## Text passage
******
Also, see my review on Merhaba. Very tasty, especially if you like Indian food.
Now, back to work....
Complete agreement with you on Ruth Chris over Morton's.
If you are looking for a good Chinese food place, I'd recommend Martin Yan's SensAsian in the Irvine Marketplace on Jamboree. They're actually quite good and puts a Western twist on Chinese favorites. I'd recommend it over PF Chang's any day. Some notable dishes are the ying-yang shrimp, scallops in black bean sauce, ma po tofu and mongolian beef. When served family style, you Martin's carrot rice and white rice.
All the stuff I've been hearing about Sushi Shibucho is making me request it as a Christmas gift (in lieu of real presents) from my friends. Hopefully they get the hint.
I like Thai Kitchen in Irvine too. They're pretty consistent and good. Nevermind that it's not authentic, I still like it. If you want more authentic, try Thai Nakorn (as you might have already read in countless and breathless posts). They have a new location in Garden Grove, which I am dying to try.
******
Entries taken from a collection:
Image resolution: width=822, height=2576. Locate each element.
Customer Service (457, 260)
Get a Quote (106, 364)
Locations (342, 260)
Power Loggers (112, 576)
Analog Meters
******
## Prompt 1
According to the restaurant post, why does the writer still like Thai Kitchen in Irvine even though it isn't authentic? Answer in one or two sentences.
## Prompt 2
Summarize the restaurant post in two sentences.

## Written response 1
The writer still likes Thai Kitchen because the place is pretty consistent and good.

## Written response 2
The writer recommends Martin Yan's SensAsian in the Irvine Marketplace for Chinese food with a Western twist, preferring it to PF Chang's, and agrees that Ruth Chris beats Morton's. The writer also likes Thai Kitchen in Irvine, suggests Thai Nakorn for more authentic Thai food, and hopes friends will give Sushi Shibucho as a Christmas gift.